March 29, 2021 | Blog, Students, Title IX

Mishandling Reports of Sexual Harassment Could Cost Your District Millions

by Holly James

Late last week, it was announced that USC has agreed to pay $852 million to settle claims made by 710 women alleging sexual assault and sexual harassment by a former USC physician.  This is in addition to a $200 million settlement USC previously agreed to pay in a federal class action arising from similar allegations against the same employee.

This is the world of Title IX, and this is what could potentially happen when school districts and universities mishandle reports of sexual harassment.  Failure to respond appropriately to these types of allegations could result in sanctions from the Department of Education or liability for money damages in court.  (USC took a hit in both places.)

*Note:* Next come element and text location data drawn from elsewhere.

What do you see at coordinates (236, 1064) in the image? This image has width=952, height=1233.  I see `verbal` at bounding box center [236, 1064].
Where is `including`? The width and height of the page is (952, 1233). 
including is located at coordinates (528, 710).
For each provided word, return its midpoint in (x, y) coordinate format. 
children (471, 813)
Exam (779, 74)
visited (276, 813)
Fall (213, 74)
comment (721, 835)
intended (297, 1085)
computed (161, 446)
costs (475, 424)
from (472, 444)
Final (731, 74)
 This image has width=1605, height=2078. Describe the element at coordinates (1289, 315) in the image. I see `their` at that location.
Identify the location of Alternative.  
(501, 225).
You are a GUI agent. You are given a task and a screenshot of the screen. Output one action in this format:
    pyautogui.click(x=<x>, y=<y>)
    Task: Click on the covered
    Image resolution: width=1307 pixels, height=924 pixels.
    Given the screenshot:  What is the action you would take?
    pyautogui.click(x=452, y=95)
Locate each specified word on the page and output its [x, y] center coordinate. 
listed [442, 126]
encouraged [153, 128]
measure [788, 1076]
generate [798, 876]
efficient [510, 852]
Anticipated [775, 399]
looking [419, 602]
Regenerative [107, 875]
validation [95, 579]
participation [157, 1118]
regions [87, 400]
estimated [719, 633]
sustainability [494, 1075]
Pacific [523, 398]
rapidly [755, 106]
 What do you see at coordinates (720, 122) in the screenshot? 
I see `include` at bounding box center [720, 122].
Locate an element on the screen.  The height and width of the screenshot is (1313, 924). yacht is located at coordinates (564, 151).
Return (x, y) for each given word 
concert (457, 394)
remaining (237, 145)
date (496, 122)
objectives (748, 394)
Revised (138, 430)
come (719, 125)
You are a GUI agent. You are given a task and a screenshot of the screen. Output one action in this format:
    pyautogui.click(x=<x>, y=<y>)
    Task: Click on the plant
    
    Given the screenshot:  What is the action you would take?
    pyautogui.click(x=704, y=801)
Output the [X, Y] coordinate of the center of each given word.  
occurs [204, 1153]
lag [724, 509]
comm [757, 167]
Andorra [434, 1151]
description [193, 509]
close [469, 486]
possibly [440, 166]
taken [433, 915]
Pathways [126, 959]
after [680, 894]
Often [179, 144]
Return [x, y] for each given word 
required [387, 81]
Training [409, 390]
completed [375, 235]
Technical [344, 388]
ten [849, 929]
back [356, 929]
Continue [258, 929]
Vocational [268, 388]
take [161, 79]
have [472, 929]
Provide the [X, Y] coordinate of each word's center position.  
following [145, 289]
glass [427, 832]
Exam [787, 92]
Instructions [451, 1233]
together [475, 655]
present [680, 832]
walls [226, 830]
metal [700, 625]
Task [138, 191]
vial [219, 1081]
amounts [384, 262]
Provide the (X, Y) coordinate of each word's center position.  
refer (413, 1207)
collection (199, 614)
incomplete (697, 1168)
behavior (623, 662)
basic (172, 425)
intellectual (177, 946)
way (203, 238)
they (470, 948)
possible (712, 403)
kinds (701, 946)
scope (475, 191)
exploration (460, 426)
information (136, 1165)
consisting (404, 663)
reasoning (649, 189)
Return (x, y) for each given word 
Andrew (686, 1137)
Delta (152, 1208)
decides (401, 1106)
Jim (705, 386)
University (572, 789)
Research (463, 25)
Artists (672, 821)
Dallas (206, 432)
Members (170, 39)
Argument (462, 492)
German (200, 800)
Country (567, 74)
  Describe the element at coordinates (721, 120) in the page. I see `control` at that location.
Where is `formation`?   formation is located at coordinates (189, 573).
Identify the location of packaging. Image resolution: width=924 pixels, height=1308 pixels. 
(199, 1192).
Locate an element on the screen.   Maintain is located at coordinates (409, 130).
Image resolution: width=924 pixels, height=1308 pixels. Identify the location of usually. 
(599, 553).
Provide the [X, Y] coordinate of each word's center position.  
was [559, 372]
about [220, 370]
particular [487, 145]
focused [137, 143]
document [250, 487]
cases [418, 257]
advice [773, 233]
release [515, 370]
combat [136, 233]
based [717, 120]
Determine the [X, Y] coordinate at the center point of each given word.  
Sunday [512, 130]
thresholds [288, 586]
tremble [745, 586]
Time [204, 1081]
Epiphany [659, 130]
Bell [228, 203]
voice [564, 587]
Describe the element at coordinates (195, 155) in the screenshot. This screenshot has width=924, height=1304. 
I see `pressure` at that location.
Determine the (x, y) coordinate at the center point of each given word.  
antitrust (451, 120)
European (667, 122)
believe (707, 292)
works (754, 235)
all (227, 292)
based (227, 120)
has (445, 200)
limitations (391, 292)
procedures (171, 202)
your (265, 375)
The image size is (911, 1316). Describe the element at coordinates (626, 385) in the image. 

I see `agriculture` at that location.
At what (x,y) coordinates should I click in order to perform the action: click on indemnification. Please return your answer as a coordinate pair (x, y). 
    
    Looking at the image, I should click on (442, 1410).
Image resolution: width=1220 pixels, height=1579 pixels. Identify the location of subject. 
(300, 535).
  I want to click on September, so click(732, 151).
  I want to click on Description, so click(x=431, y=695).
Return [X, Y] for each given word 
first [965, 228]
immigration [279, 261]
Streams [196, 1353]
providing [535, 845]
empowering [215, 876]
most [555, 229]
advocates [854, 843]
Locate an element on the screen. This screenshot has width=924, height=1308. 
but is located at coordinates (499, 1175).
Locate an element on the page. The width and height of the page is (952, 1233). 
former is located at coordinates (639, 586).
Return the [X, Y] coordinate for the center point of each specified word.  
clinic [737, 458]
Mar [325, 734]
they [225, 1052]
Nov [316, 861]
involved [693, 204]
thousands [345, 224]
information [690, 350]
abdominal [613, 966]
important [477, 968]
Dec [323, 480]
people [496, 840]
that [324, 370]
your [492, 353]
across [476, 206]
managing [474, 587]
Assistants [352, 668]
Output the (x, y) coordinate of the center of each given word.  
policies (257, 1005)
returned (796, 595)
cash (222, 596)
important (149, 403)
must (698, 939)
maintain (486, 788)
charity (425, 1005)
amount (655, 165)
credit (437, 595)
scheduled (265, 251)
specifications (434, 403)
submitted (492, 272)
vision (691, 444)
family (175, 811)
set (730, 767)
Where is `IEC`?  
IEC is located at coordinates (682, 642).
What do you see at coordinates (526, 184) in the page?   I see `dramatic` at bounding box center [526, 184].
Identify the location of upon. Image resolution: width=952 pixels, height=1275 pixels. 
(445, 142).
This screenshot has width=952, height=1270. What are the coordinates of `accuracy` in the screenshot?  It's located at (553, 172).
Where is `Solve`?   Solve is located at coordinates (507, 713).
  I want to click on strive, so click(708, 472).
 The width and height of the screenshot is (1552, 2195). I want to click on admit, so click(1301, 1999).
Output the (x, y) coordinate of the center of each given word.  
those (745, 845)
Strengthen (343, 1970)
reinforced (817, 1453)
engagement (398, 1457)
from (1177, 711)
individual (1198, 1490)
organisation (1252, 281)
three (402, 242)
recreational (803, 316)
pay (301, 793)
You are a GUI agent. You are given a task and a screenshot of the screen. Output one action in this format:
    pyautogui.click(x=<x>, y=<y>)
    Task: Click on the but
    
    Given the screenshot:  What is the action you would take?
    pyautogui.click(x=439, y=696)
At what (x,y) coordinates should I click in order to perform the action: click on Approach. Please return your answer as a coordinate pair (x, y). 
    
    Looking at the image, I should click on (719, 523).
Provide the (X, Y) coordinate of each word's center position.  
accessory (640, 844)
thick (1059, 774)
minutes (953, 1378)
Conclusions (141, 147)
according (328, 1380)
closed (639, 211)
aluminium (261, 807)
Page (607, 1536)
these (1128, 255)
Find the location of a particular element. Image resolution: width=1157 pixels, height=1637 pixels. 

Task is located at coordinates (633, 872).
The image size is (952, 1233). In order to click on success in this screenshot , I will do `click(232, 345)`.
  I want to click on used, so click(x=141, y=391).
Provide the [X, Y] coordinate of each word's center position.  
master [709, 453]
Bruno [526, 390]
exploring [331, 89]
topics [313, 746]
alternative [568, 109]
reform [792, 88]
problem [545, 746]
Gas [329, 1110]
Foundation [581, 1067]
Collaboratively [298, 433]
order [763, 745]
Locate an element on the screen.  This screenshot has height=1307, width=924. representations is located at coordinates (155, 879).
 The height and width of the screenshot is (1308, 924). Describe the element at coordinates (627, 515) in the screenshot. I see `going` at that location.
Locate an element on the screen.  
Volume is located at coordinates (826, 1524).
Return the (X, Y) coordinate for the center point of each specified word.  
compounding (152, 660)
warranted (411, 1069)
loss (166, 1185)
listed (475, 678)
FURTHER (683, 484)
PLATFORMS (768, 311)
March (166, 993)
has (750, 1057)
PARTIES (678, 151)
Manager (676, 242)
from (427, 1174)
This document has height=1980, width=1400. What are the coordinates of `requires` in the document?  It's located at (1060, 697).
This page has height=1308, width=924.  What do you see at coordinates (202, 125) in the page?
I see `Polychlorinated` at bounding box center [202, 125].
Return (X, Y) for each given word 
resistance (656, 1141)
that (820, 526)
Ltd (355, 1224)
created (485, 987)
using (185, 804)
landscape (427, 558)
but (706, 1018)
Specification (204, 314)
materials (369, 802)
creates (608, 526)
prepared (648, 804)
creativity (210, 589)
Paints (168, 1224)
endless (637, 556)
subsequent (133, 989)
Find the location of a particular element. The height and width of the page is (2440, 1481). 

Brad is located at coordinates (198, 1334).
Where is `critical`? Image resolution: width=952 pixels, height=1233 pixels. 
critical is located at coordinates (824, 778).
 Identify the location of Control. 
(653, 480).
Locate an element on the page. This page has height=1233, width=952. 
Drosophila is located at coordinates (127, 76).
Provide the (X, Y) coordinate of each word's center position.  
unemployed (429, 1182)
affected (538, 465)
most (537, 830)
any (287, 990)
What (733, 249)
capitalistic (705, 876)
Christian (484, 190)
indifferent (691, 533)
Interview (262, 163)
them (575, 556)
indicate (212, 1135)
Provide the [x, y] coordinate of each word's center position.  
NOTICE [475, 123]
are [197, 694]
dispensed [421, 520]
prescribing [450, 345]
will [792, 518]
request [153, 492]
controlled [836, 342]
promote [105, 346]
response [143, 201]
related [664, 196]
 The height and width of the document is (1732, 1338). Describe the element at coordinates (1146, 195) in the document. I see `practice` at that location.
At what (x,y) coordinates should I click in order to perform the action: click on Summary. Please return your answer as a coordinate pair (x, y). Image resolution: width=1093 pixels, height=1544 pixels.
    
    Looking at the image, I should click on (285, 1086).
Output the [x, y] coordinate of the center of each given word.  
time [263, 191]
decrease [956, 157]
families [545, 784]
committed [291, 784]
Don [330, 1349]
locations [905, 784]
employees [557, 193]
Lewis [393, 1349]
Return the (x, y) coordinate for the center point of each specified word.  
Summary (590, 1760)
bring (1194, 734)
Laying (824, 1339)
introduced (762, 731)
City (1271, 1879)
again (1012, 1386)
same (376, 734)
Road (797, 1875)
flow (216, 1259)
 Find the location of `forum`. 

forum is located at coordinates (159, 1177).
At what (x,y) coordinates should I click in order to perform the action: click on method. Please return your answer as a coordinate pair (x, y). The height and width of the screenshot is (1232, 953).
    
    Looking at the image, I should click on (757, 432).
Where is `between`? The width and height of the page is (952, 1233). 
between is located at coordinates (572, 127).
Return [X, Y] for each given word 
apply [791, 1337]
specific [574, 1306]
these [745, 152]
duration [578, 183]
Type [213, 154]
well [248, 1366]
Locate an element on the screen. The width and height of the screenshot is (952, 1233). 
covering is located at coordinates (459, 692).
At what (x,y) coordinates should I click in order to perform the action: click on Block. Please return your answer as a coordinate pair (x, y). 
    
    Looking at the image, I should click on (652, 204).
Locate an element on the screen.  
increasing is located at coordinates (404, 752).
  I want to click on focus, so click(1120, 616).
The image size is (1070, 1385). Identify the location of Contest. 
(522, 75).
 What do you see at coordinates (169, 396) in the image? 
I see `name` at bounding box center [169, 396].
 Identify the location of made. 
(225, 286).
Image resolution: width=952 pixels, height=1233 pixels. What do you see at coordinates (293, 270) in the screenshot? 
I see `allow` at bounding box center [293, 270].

USC’s liability is rooted in claims that the school was deliberately indifferent to sexual harassment and sexual assault complaints about its employee.  School districts are not immune from these kinds of suits.

The USC settlement is a huge number, but that is only due to the large number of plaintiffs involved.  This latest settlement works out to about $1.2 million per plaintiff.  That amount is not beyond the realm of possibilities in the K-12 context.  There have even been some jury verdicts against school districts that are significantly higher.

It is also critical to remember that the Department of Education issued regulations last summer concerning how districts must respond to alleged sexual harassment.  The regulations are quite extensive and impose a multitude of requirements on districts, including a very specific and detailed grievance process that must be used to handle formal complaints of sexual harassment.

If, and when, your district is faced with a report of Title IX sexual harassment, it is worth a call to your lawyers.  We are here to coach you through the regulations to help make sure your district is in compliance.  If you haven’t done so yet, we can also help with mandatory policy updates, notices, and training for your personnel to make sure you’re well-positioned before your next complaint comes in.

Above all else, remember this: Do not ignore allegations of sexual harassment.  Deal with them promptly and properly.  Mishandling these allegations could cost you millions, not to mention the trust of your community.